◆ **Task instructions**
Retype the entries exactly, starting with the line that contains "Expand the Library" and going on through the line that contains "click(x=51, y=111)".

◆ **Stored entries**
◇ ◇ ◇ ◇

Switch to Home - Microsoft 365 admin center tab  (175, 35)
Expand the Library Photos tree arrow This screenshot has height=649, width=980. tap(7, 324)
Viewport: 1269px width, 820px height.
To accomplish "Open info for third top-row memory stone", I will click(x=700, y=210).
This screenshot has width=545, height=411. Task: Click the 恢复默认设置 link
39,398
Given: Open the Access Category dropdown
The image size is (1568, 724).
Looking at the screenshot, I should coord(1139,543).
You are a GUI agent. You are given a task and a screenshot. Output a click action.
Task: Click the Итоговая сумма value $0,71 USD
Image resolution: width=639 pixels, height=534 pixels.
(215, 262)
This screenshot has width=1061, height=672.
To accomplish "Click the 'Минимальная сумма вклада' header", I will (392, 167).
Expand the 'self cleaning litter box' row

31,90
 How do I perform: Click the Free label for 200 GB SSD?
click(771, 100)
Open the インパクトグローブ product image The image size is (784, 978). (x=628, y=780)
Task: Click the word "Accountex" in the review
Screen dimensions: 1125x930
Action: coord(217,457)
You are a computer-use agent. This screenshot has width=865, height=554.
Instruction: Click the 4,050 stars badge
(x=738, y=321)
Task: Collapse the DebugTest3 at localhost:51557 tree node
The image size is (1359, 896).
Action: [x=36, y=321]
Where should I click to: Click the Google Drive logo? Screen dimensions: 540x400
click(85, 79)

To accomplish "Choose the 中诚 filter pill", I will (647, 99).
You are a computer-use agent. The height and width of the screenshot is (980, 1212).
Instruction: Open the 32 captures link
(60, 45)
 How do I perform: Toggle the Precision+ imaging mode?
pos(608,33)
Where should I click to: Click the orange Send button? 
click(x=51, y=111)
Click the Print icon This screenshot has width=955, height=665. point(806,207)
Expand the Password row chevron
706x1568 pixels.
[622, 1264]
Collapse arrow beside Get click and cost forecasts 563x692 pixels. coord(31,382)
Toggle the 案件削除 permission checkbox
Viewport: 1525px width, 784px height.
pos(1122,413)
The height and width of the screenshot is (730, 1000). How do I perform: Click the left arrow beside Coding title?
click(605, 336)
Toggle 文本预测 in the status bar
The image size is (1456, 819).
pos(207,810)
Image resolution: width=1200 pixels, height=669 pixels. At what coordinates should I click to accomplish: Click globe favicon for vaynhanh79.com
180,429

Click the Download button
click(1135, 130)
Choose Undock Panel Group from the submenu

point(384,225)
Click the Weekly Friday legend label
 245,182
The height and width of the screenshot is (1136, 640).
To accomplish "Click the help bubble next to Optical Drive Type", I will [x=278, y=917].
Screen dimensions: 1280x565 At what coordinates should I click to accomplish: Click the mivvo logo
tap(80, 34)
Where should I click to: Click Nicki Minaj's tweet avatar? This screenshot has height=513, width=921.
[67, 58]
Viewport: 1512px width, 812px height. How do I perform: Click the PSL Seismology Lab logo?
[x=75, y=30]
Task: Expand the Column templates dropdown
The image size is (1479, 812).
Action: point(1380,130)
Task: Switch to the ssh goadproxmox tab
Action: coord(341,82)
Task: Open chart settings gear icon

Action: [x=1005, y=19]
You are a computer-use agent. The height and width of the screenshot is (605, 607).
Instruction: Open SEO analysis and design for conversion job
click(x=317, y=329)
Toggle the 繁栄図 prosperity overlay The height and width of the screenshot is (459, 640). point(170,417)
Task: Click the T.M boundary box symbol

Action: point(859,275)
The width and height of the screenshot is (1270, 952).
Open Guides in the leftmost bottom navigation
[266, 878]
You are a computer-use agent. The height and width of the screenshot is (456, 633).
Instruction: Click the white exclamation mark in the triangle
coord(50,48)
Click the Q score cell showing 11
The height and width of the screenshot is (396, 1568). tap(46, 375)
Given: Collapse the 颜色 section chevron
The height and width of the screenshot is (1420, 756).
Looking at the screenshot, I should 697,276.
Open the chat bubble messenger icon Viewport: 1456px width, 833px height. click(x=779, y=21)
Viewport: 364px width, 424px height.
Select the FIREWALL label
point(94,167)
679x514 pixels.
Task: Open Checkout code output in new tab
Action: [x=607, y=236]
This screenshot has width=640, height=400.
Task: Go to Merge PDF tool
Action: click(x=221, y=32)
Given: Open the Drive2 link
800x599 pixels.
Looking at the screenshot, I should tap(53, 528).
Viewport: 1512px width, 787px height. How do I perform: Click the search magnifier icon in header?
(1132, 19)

◇ ◇ ◇ ◇

◆ **Problem solution**
Expand the Library Photos tree arrow This screenshot has height=649, width=980. tap(7, 324)
Viewport: 1269px width, 820px height.
To accomplish "Open info for third top-row memory stone", I will click(x=700, y=210).
This screenshot has width=545, height=411. Task: Click the 恢复默认设置 link
39,398
Given: Open the Access Category dropdown
The image size is (1568, 724).
Looking at the screenshot, I should coord(1139,543).
You are a GUI agent. You are given a task and a screenshot. Output a click action.
Task: Click the Итоговая сумма value $0,71 USD
Image resolution: width=639 pixels, height=534 pixels.
(215, 262)
This screenshot has width=1061, height=672.
To accomplish "Click the 'Минимальная сумма вклада' header", I will (392, 167).
Expand the 'self cleaning litter box' row

31,90
 How do I perform: Click the Free label for 200 GB SSD?
click(771, 100)
Open the インパクトグローブ product image The image size is (784, 978). (x=628, y=780)
Task: Click the word "Accountex" in the review
Screen dimensions: 1125x930
Action: coord(217,457)
You are a computer-use agent. This screenshot has width=865, height=554.
Instruction: Click the 4,050 stars badge
(x=738, y=321)
Task: Collapse the DebugTest3 at localhost:51557 tree node
The image size is (1359, 896).
Action: [x=36, y=321]
Where should I click to: Click the Google Drive logo? Screen dimensions: 540x400
click(85, 79)

To accomplish "Choose the 中诚 filter pill", I will (647, 99).
You are a computer-use agent. The height and width of the screenshot is (980, 1212).
Instruction: Open the 32 captures link
(60, 45)
 How do I perform: Toggle the Precision+ imaging mode?
pos(608,33)
Where should I click to: Click the orange Send button? 
click(x=51, y=111)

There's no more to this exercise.